When measurements are conducted with two cell plates, the noise increases near the 2000 cm^-1 absorption band of diamond.
For the reasons above, after a sample is crushed between the two cell plates, the sample adhered on a single cell plate is analyzed. As an exception, rubber and other elastic samples are measured while sandwiched between the two cell plates.

Fig. 2 Transmission Spectra of Caffeine Powder (effect of sample amount)

Only a trace amount of sample is required for measurement. Too much sample lowers the baseline and results in a spectrum with saturated peaks. Fig. 2 shows an example of this using a caffeine power sample. The red line shows the spectrum obtained with an appropriate sample volume; the green line is the spectrum for an excess of sample. As an excess of sample cannot be compressed thinly enough, measurements must be conducted on a thick film. This results in a spectrum that is difficult to analyze due to a lower or inclined baseline and saturated peaks, as shown by the green line in Fig. 2. Therefore, the amount of sample must be adjusted to create a thin layer on the diamond cell.

Fig. 3 Transmission Spectra of Fibrous Foreign Matter (effect of background measurement positions)

The positions chosen for background measurement and sample measurement have an influence on the spectrum.
Choosing a background measurement position as close as possible to the sample measurement position achieves a good spectrum with approximately 100 % baseline.
Fig. 3 shows the spectra for cellulose fiber obtained with BKG measured in a corner of the diamond cell (BKG1) and with BKG measured near the sample (BKG2).
The amount of transmitted IR light differs between the center and edges of the diamond cell. The amount of IR light is lower if BKG is measured away from the center of the cell. In this case, sample measurements result in a spectrum with a baseline exceeding 100 %. Consequently, position the sample in the center of the diamond cell and measure the background as close to the sample as possible.

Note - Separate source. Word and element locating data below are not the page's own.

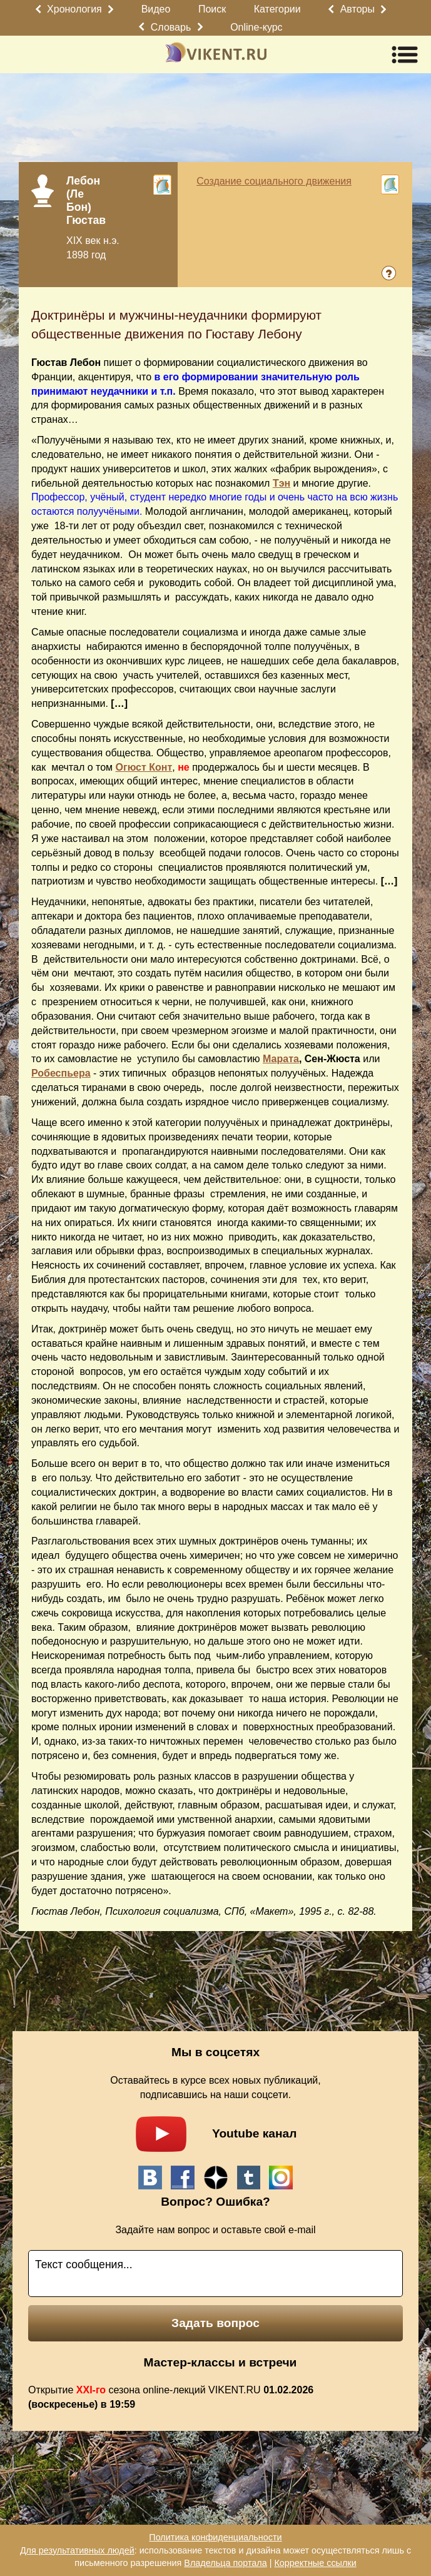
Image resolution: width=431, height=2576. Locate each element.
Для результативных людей (77, 2550)
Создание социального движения (274, 181)
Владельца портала (225, 2563)
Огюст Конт (144, 767)
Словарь (171, 27)
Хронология (74, 9)
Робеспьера (61, 1073)
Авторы (357, 9)
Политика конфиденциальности (215, 2537)
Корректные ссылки (315, 2563)
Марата (281, 1058)
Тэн (281, 483)
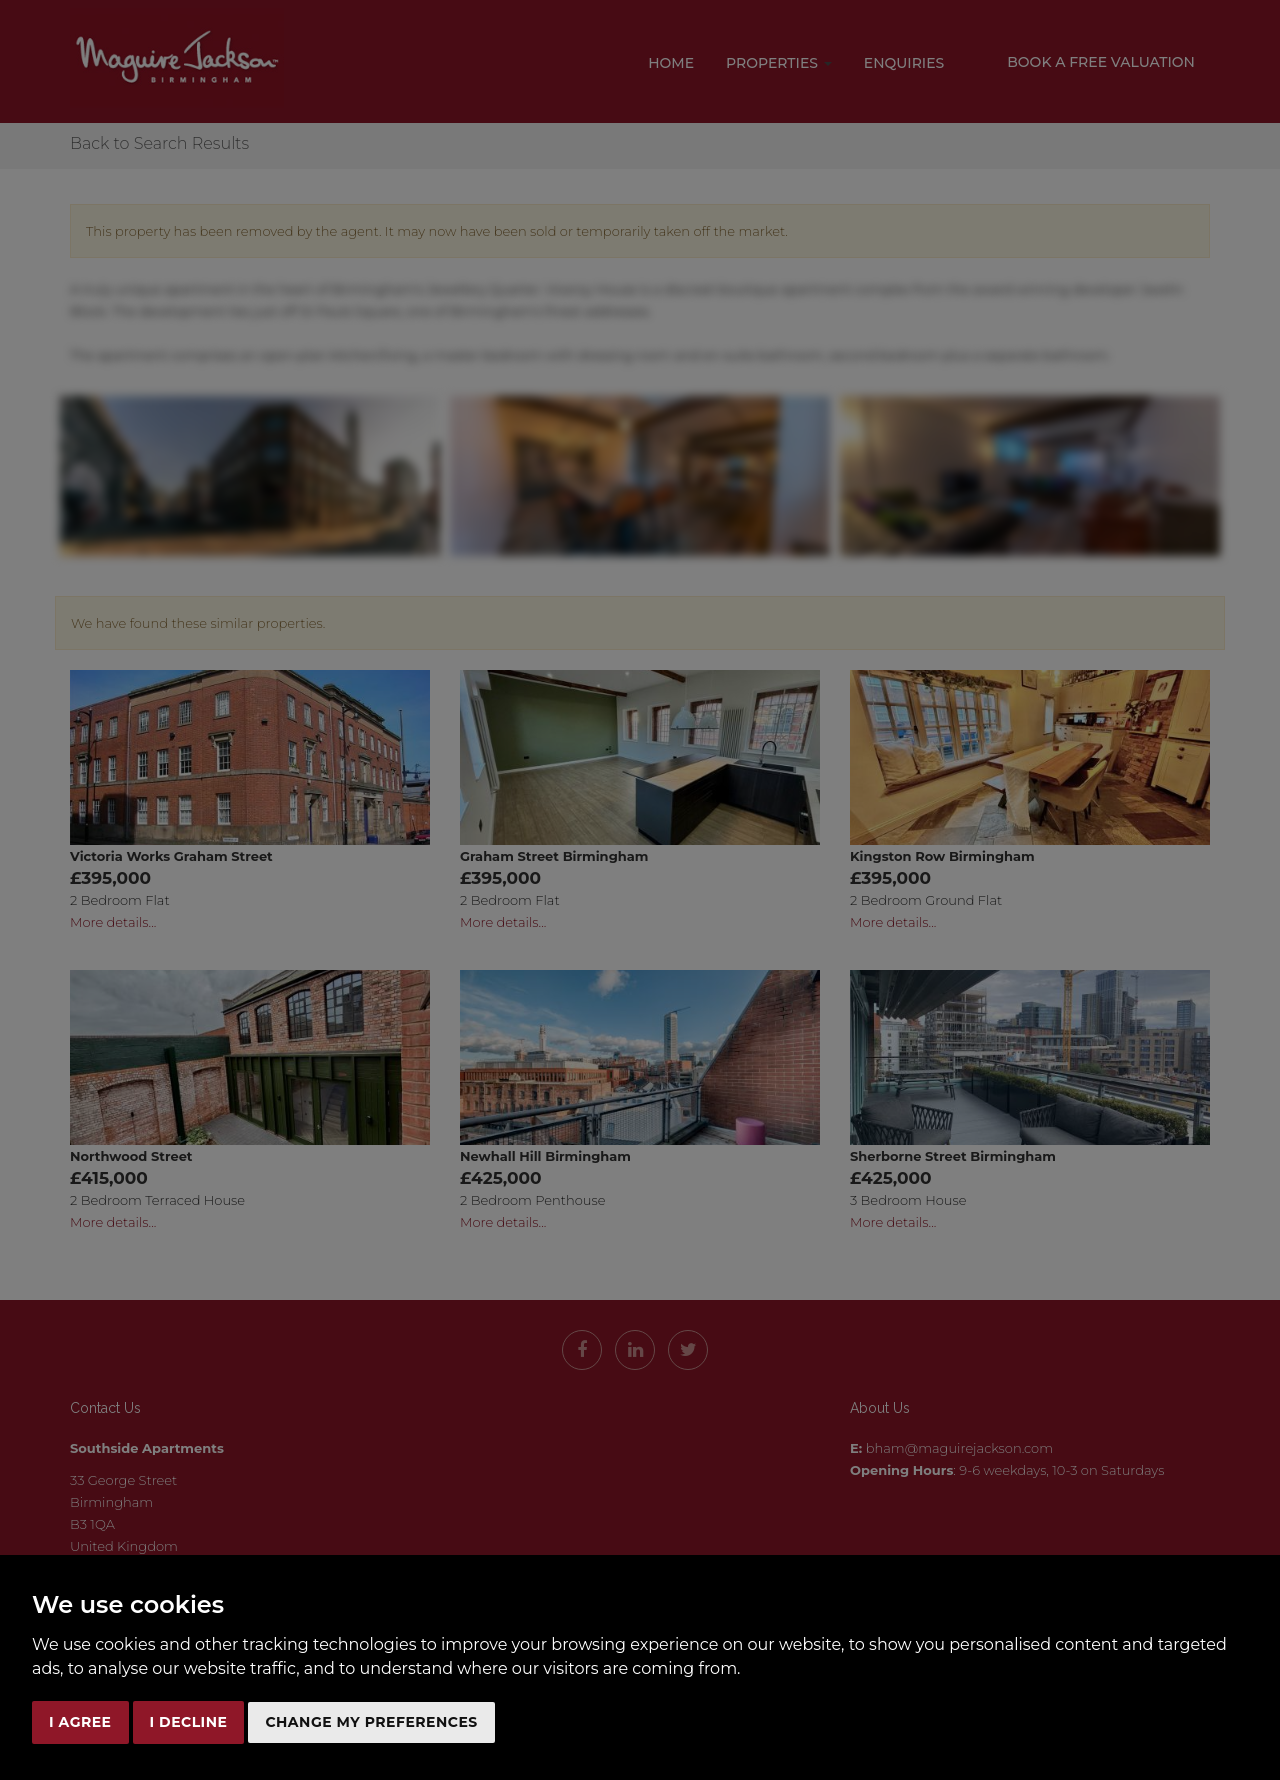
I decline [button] (189, 1722)
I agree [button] (80, 1722)
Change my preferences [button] (371, 1722)
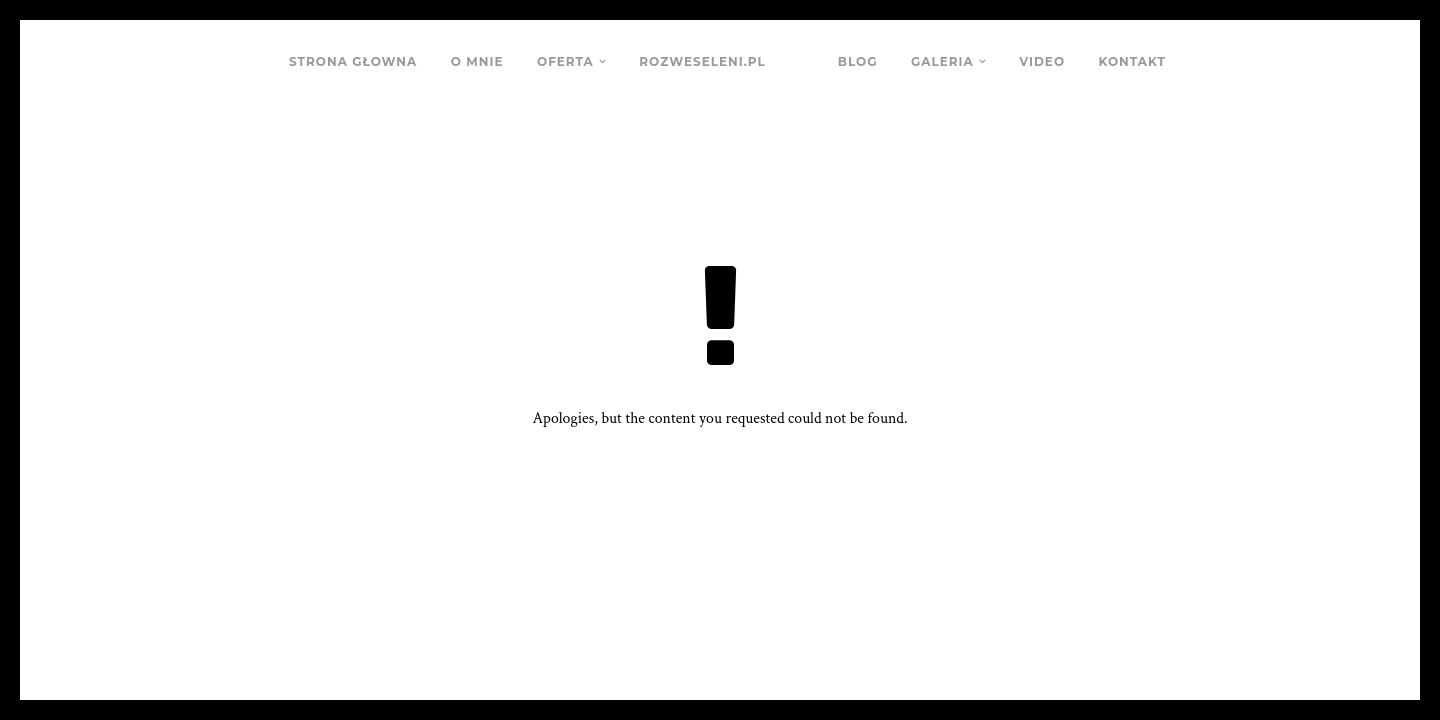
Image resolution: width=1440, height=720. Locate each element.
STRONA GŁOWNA (353, 61)
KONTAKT (1132, 61)
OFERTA (565, 61)
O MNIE (477, 61)
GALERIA (942, 61)
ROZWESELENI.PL (702, 61)
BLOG (858, 61)
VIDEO (1042, 61)
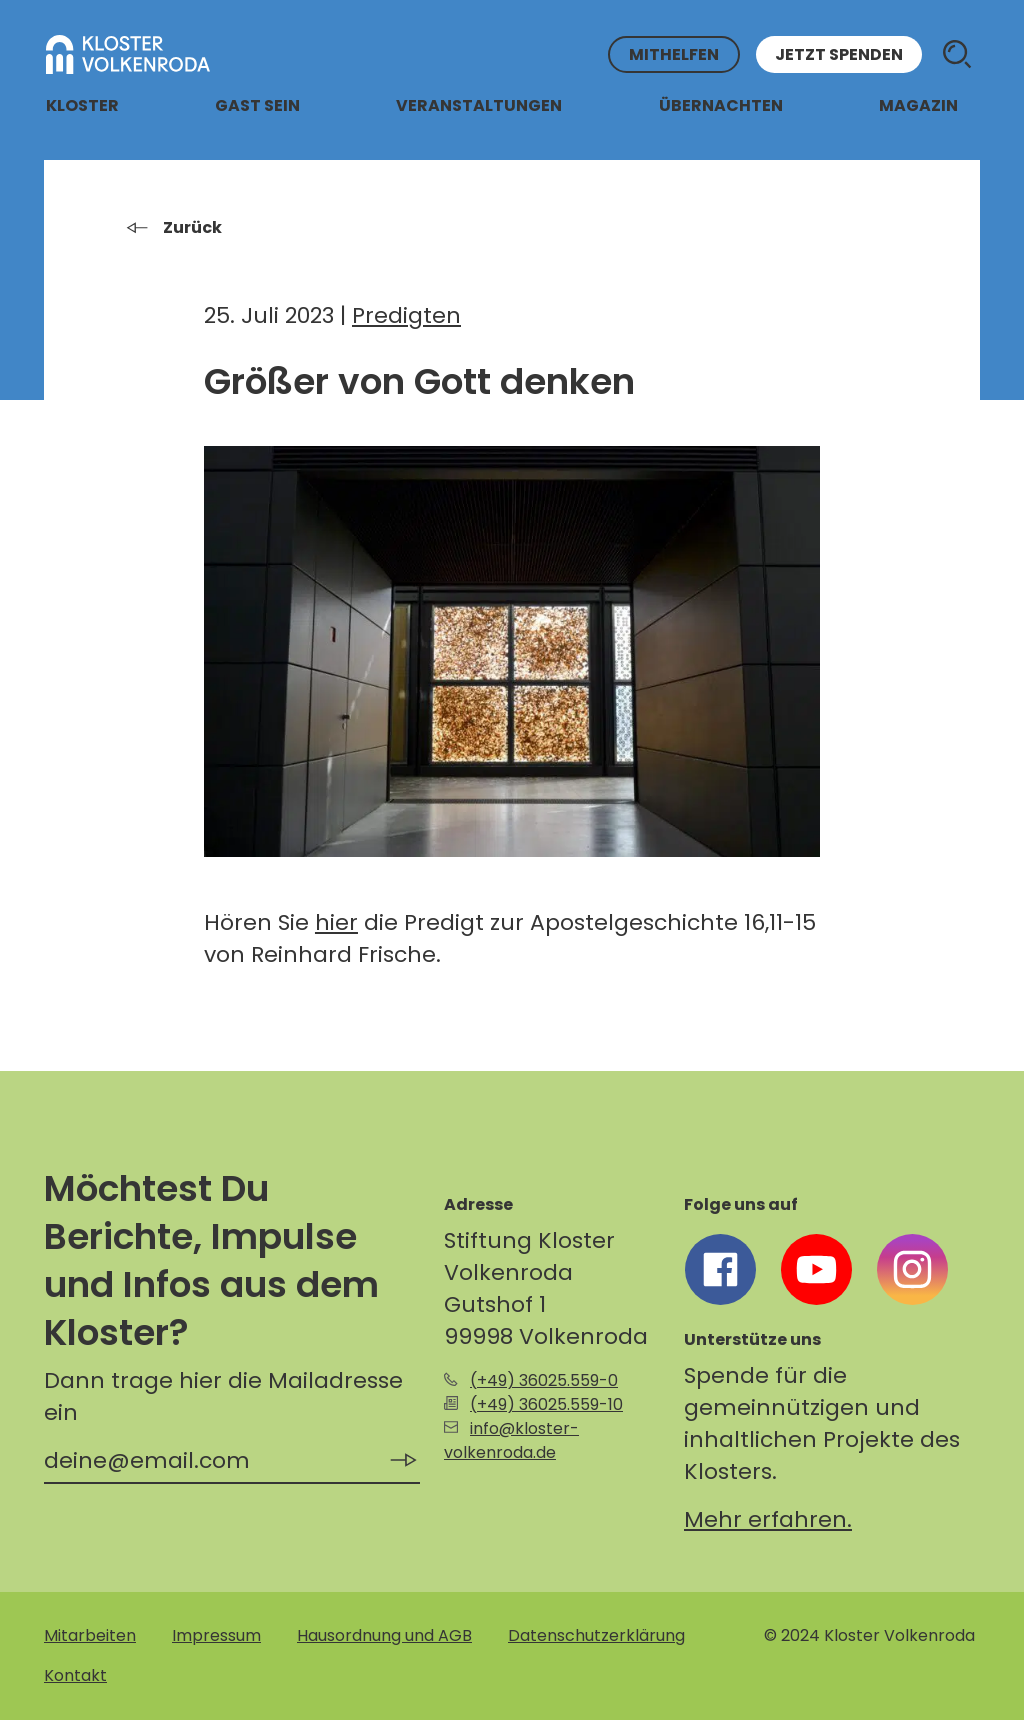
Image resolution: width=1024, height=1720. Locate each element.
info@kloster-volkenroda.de (511, 1440)
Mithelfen (674, 54)
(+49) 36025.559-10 (546, 1404)
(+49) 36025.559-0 (544, 1380)
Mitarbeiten (90, 1635)
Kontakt (75, 1675)
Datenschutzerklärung (596, 1635)
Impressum (216, 1635)
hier (336, 922)
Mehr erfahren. (768, 1519)
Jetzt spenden (839, 54)
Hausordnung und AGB (384, 1635)
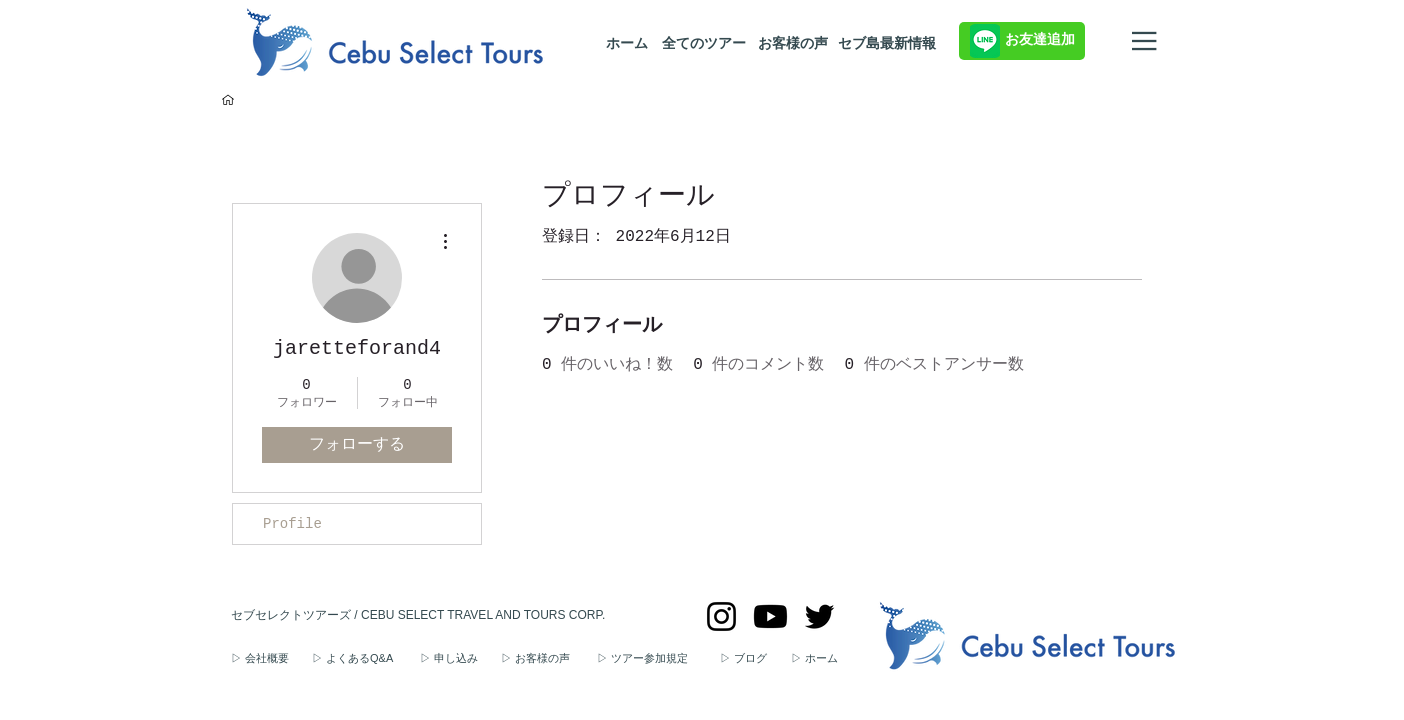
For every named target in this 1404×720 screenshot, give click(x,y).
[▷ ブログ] (755, 659)
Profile (292, 524)
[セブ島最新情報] (886, 43)
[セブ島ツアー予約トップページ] (228, 100)
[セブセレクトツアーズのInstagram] (721, 616)
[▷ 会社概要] (271, 659)
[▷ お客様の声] (548, 659)
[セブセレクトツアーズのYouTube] (770, 616)
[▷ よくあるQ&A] (365, 659)
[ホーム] (626, 43)
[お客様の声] (793, 43)
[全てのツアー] (704, 43)
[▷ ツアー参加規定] (658, 659)
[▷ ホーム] (824, 659)
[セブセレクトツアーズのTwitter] (819, 616)
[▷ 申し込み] (460, 659)
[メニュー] (1146, 41)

If the sample is not in the center of the diamond cell, the background must also be measured near the actual sample position, away from the center of the cell.

Fig. 4 Transmission Spectra of Polypropylene (PP) (effect of sample measurement positions)

An interference pattern may appear on the baseline if it is measured on a smooth part of the sample surface. Fig. 4 shows examples of polypropylene (PP) measurements. The insert shows a photograph of the actual measured positions.
Care is required if an interference pattern appears on the baseline, as the interference pattern may hide small peaks.

Fig. 5 Transmission Spectra of Foreign Matter on the Surface of Paper (at two different measurement positions)

If the foreign matter (sample) is relatively large, do not increase the aperture. It is more effective to set the aperture to approximately 50 µm and measure the spectra at a variety of positions than to increase the aperture. Constant results at each measurement position indicate that the foreign matter is a single component or a uniform mixture. Sample identification and analysis by spectrum searching are possible on a spectrum not affected by peak saturation or an interference pattern.
However, differences apparent between the spectra indicate a non-uniform mixture of foreign matter. In this case, differential spectra are determined to obtain a spectrum for each component. Fig. 5 shows the measurement of foreign matter on the surface of paper. The aperture is set to 30 µm × 30 µm.

Fig. 6 Differential Spectrum

The diagram shows a position of strong intensity near 1500 cm^-1 (S-1) and a position of strong intensity near 1000 cm^-1 (S-2). The position near 1000 cm^-1 results from a normal component of paper (cellulose). Calculating the difference between the spectra from S-1 to S-2 in Fig. 5 gives the spectra for just the foreign matter. Fig. 6 shows the resulting differential spectrum.
Spectrum searching of the differential spectrum in Fig. 6 indicated the foreign matter to be magnesium carbonate.